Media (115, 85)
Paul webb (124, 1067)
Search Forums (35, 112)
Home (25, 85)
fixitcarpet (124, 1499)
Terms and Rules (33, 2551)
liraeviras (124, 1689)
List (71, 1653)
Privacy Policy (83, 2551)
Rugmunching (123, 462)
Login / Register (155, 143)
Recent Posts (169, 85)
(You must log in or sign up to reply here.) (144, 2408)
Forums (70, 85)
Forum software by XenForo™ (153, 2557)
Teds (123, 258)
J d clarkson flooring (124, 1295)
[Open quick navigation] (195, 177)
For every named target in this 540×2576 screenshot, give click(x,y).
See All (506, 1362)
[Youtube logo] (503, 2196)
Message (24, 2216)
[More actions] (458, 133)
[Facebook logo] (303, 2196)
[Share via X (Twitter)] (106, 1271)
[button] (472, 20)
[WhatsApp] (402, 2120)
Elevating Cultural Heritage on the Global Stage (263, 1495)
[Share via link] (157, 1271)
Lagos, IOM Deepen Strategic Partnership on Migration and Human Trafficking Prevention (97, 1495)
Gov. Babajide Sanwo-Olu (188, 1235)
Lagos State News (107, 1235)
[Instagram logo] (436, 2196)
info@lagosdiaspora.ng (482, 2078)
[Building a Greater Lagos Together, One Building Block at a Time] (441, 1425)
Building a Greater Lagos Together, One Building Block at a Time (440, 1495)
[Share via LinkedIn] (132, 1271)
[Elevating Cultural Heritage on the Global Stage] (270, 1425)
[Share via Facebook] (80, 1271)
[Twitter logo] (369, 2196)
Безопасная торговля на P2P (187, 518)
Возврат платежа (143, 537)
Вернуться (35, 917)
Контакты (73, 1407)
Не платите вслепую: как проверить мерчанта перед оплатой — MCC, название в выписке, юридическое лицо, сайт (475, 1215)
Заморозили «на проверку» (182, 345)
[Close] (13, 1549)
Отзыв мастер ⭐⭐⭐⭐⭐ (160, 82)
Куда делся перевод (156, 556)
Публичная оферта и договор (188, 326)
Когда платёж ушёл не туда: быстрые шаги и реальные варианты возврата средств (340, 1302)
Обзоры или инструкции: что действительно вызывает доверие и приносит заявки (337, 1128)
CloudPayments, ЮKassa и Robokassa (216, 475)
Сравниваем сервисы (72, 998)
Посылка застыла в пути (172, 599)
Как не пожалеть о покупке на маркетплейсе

- - - - - - -

> [INSTRUCTIONS TO FOLLOW]: Pull out all lines from the entries above in which the word "Heritage" appears.

> [EXERCISE ANSWER]:
Elevating Cultural Heritage on the Global Stage (263, 1495)
[Elevating Cultural Heritage on the Global Stage] (270, 1425)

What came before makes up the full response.